A classificação ASA considera as alterações fisiológicas da gestação como uma condição sistêmica leve que pode aumentar o risco cirúrgico. Portanto, uma gestante saudável, mesmo para um procedimento eletivo como a cesariana, é classificada como ASA 2.

Contexto Educacional

A classificação de risco cirúrgico da American Society of Anesthesiologists (ASA) é uma ferramenta amplamente utilizada para avaliar o estado de saúde geral de um paciente antes de um procedimento cirúrgico. Ela categoriza os pacientes de ASA 1 (paciente saudável) a ASA 6 (paciente com morte cerebral), com a adição de "E" para procedimentos de emergência. Essa classificação ajuda a prever o risco de morbimortalidade perioperatória. No contexto da gestação, é fundamental compreender que, mesmo em uma gravidez de baixo risco e sem comorbidades, a paciente é classificada como ASA 2. Isso se deve às significativas alterações fisiológicas que ocorrem durante a gestação, como aumento do volume sanguíneo, do débito cardíaco, da demanda de oxigênio, alterações na função pulmonar e gastrointestinal, que podem impactar a resposta à anestesia e à cirurgia. Portanto, uma gestante saudável submetida a uma cesariana eletiva, por exemplo, é considerada ASA 2. Se houver comorbidades pré-existentes ou intercorrências na gestação (como pré-eclâmpsia, diabetes gestacional, cardiopatia), a classificação pode ser elevada para ASA 3 ou ASA 4, dependendo da gravidade da condição. A avaliação pré-anestésica detalhada é crucial para identificar e otimizar essas condições, garantindo a segurança materno-fetal.

Perguntas Frequentes

Por que uma gestante saudável é classificada como ASA 2?
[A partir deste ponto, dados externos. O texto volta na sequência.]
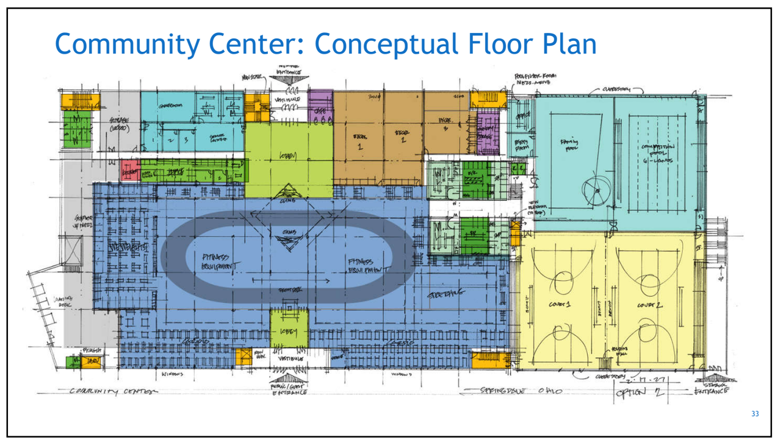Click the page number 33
pos(755,414)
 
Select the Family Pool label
pos(569,144)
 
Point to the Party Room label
pos(522,144)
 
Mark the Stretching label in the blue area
pos(445,293)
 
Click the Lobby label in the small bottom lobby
pos(289,332)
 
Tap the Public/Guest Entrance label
pos(287,388)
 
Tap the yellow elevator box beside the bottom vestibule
pos(244,357)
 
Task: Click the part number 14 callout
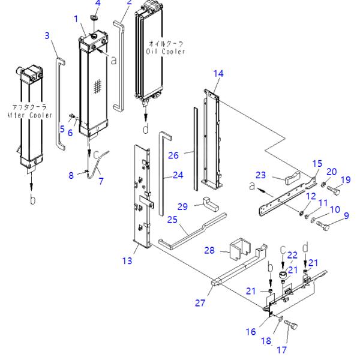218,73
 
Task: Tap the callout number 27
199,303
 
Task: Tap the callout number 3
47,36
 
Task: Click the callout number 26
173,155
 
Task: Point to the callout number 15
317,163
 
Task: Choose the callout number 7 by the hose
100,181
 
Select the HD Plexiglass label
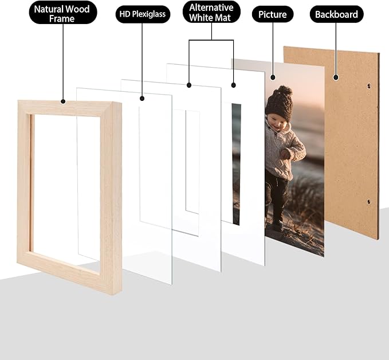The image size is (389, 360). tap(143, 14)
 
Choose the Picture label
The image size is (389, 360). tap(273, 14)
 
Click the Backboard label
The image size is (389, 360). tap(336, 15)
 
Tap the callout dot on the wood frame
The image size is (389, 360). tap(63, 102)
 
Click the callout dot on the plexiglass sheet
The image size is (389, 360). tap(142, 99)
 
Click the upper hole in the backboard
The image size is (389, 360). tap(369, 87)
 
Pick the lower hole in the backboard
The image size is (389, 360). tap(368, 202)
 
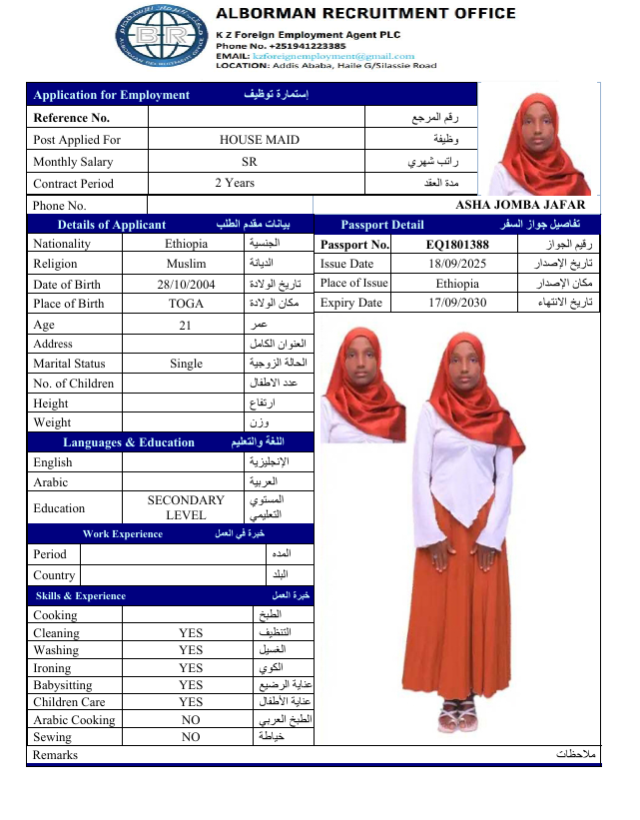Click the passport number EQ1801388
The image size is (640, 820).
tap(457, 245)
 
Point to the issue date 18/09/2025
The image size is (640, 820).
tap(456, 264)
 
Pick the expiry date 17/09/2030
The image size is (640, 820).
tap(456, 303)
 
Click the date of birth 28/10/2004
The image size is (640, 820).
tap(187, 284)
Uma gestante saudável é classificada como ASA 2 devido às alterações fisiológicas normais da gravidez (ex: aumento do volume sanguíneo, débito cardíaco, alterações respiratórias) que, embora não sejam doenças, podem aumentar o risco anestésico-cirúrgico.

Quais são as categorias da classificação ASA?

A classificação ASA varia de ASA 1 (paciente saudável) a ASA 6 (paciente com morte cerebral), com categorias intermediárias para doenças sistêmicas leves (ASA 2), graves (ASA 3) e ameaçadoras à vida (ASA 4), além de emergências (E).

A classificação ASA muda se a gestante tiver comorbidades?

Sim, se a gestante apresentar comorbidades pré-existentes ou intercorrências na gestação (ex: pré-eclâmpsia, diabetes gestacional), sua classificação ASA pode ser elevada para 3 ou 4, dependendo da gravidade da condição.